The continuing enlargement of the EU is based on economic as well as security and identity-related considerations. Besides aiming to widen the European Single Market (thereby stimulating growth), member states are also expanding the Union to promote greater stability and enhance security. Meanwhile, under the Rome Treaty, the EU describes itself as an entity in which "any European state" may apply for membership. The EU's natural limits are understood to be the borders of Europe, but the definition of this boundary is unclear.

Especially accession negotiations with Turkey have stirred the debate on how far the EU should expand, or it's absorption capacity. According to the Commission 2006 Enlargement Strategy Paper, the EU's integration capacity is determined by three factors:

  • Institutional: "The Union needs to ensure that its institutions and decision-making processes remain effective and accountable, for the sake of current member states as well as in view of further enlargement"; 

  • EU policy impact: "The Union needs to be in a position, as it enlarges, to continue developing and implementing common policies in all areas. Assessment of the impact of enlargement on EU policies will take place at all key stages of the enlargement process.", and;  

  • EU budget: "Before any further accession, the EU will need to decide on the overall budgetary means required...The Commission's analysis will take account both of the budgetary aspects and of the increased economic dynamism generated by accessions." 


In its 2006 Enlargement Strategy Paper, the Commission underlines the principles of enlargement: consolidation, conditionality and communication. The EU executive has taken a more cautious approach on any new enlargement commitments - Commission President José Manuel Barroso and Enlargement Commissioner Olli Rehn have underlined the need to have an institutional settlement before any further enlargement takes place.
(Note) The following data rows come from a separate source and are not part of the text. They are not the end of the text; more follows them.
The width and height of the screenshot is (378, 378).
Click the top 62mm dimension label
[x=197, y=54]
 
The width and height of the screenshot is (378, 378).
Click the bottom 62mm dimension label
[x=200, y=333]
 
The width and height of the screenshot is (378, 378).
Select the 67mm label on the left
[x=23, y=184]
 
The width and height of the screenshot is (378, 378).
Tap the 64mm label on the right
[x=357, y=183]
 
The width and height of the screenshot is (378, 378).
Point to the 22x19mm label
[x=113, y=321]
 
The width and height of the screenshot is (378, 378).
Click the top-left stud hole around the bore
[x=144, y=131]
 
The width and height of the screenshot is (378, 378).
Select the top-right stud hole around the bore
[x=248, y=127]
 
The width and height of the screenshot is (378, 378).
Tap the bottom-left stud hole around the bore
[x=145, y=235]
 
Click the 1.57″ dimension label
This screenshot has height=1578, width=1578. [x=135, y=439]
According to Christopher Preston (Enlargement and Integration in the European Union, London: Routledge, 1997), the EU's "classical method of enlargement" was based on a "constant pattern both in the formal accession procedured adopted, and in the implicit assumptions and principles which have shaped the expectations of the participants and the progress of negotiations". Preston identified six principles of the EU's "classical method":

  • Applicant countries must accept the acquis communautaire in full (no permanent opt-outs available);
  • accession negotiations focus exclusively on the practicalities of the applicants taking on the acquis;
  • the problems arising from the enlarging Community's increased diversity are addressed through the introduction of new policy instruments rather than by reforming the existing instruments;
  • new members are integrated into the Community's institutional structures on the basis of limited adaptation, with the promise of a fundamental review after enlargement;
  • the Community prefers to negotiate with closely related groups of states, and; 
  • existing member states pursue their own interests throughout the enlargement process and collectively externalise their internal problems.  
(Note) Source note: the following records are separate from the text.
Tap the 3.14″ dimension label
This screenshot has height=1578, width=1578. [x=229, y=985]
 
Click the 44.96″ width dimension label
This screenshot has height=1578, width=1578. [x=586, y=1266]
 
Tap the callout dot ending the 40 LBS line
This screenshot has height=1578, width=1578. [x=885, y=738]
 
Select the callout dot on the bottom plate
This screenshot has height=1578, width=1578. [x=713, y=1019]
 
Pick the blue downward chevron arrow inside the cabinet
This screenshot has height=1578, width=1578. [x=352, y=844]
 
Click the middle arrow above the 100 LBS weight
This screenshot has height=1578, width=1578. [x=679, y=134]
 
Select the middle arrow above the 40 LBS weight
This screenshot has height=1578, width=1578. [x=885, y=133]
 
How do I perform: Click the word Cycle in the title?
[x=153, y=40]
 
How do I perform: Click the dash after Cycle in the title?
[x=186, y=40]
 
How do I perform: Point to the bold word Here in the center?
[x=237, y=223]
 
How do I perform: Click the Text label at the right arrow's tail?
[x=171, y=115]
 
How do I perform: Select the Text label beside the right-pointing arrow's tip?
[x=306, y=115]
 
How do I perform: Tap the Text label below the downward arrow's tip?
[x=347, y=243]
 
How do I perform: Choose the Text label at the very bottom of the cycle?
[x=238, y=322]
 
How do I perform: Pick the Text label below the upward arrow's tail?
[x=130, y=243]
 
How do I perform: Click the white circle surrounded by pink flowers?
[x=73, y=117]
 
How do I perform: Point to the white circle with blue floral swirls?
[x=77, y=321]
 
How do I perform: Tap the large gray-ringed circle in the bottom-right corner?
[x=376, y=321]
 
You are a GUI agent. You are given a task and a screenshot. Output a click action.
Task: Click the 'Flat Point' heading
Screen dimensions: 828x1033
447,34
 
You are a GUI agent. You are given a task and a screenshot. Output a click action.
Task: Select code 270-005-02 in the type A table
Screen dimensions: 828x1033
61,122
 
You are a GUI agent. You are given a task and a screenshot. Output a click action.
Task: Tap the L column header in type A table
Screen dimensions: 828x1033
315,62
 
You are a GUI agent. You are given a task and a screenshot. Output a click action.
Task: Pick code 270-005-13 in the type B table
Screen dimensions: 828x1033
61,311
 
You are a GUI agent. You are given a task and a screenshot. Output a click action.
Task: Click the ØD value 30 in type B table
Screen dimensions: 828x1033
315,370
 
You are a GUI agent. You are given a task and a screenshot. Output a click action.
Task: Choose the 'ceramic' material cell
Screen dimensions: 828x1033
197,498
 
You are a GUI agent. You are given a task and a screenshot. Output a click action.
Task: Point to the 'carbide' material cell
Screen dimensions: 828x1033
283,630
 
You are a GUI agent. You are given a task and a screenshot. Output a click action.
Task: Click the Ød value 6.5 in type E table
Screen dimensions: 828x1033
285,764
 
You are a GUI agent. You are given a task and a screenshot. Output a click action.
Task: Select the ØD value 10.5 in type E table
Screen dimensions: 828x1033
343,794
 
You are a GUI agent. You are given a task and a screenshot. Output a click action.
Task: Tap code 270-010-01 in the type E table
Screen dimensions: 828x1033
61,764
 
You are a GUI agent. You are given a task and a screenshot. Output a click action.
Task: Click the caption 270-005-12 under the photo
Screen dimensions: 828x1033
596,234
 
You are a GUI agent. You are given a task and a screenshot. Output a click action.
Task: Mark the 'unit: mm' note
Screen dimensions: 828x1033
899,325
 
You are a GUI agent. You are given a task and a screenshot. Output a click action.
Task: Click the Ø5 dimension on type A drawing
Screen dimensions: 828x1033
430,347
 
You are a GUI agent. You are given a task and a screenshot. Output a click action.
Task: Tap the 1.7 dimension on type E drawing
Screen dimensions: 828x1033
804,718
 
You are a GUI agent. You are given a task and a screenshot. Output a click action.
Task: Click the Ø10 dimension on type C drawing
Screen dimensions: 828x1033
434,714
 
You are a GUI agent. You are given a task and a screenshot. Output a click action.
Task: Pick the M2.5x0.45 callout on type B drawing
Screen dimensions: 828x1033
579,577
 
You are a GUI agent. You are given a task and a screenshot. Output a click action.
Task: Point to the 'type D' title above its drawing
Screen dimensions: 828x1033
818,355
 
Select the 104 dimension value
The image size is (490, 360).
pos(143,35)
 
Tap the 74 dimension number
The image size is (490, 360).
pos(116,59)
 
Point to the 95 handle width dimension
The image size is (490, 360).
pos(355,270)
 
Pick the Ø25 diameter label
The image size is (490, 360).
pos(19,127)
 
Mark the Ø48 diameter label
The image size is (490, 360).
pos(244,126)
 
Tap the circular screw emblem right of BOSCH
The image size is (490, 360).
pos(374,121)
In his paper on the EU's enlargement methodology, Klaudijus Maniokas (Methodology of the EU Enlargement: a Critical Appraisal) argues that the EU's fifth enlargement (of May 2004) process was characterised by:

  • Increased complexity (more stages, more and improved controls to access);
  • differentiation (whole sets of conditions developed for each negotiating stage);
  • conditionality (conditions became more detailed and flexible throughout the process), and;
  • asymmetry (instruments based on contractual more or less mutual obligations were gradually replaced by instruments based on unilateral obligations).  
  • On 1 January 2007 Bulgaria and Romania joined the EU.
  • Croatia, Turkey and Macedonia were granted candidate status in 2005 and negotiations are ongoing.
  • The EU has given the countries of the Western Balkans the perspective of becoming EU members once they fulfil the necessary conditions.